**Supplied passage**
BEGIN
This does not work for one student. (Names are left out to protect the innocent.) He has been left back in first grade. It shows, he is a head taller than most of the others. Academically, he is behind. He is highly energetic, and does not deal very well with discipline – he resists, he has his own things that he wants to do. He shouts out of order. What is my response? I cannot foster his rebellion. I cannot work with him one on one, carefully channeling his energy into productive and interesting directions.

No, he must submit and I must suppress, I must tell him that he should be interested in what is to him uninteresting. I do not know if it is above or below his level – he is smart, that is clear, but in first grade behavior, level of socialization, is the defining factor. One must sit still to write simple sentences, and listen to be able to hear facts in a story, after all.

Today, he got lucky. The machine is not so direct, no so forceful or crushing. It accommodated, and he got his own book and he even wrote about it a very little bit. The concept of destiny was in it – I asked him to explain it to me. He was unsure of his own answer, but I asked him for it. He was right. But what happens in the future? What happens during his regular school time? Unless his energy is productively channeled the pressure to conform will be only greater. There will be less and less tolerance for his behavior. I went to middle and high school with some of the results of that. It is the greatest sorrow – a powerful mind that is unable to productively use its own power. (Dare I say that it is quite like capitalism?)

If he opposes, throws tantrums, and does not fit in in a violent way, reacting way, the other student does not fit in in a quitet way. In fact she does not talk at all. She communicates by gestures, by pulling people’s hands, and the like. She does not disrupt the machine, so it shrugs shoulders – “What can I do?” it must think. So she is largely left alone.
END
**Tasks to complete**
A. Translate this sentence from the classroom reflection into Spanish: "There will be less and less tolerance for his behavior."
B. In one to three sentences, explain why the classroom reflection says the student who does not talk is largely left alone.

**Dataset content**
BEGIN
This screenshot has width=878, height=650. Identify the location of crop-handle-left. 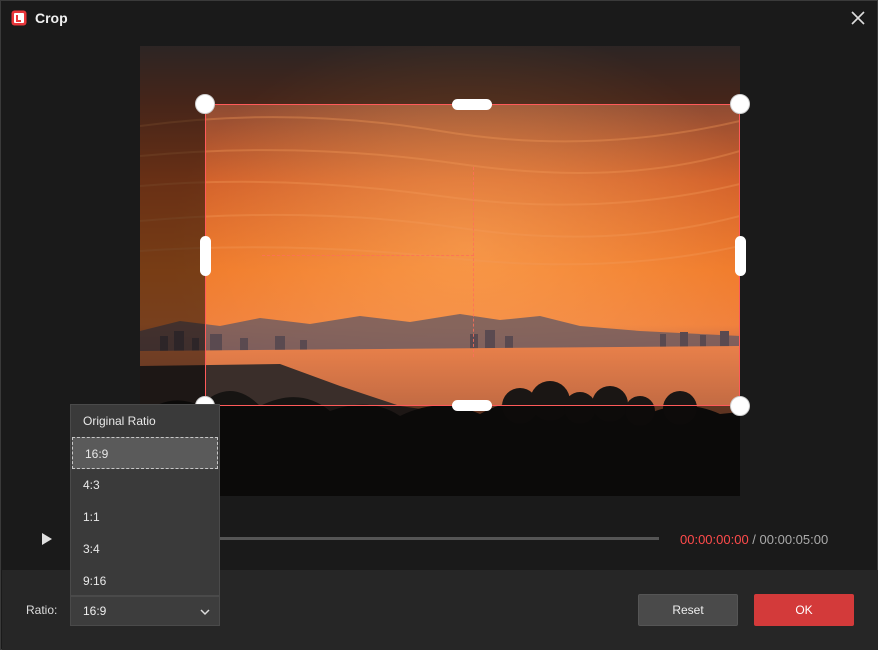
(206, 256).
END
**Outputs by task**
A. Habrá cada vez menos tolerancia hacia su comportamiento.

B. She does not disrupt the machine, since she communicates quietly through gestures and by pulling people's hands. So the machine shrugs its shoulders, as if thinking "What can I do?", and leaves her largely alone.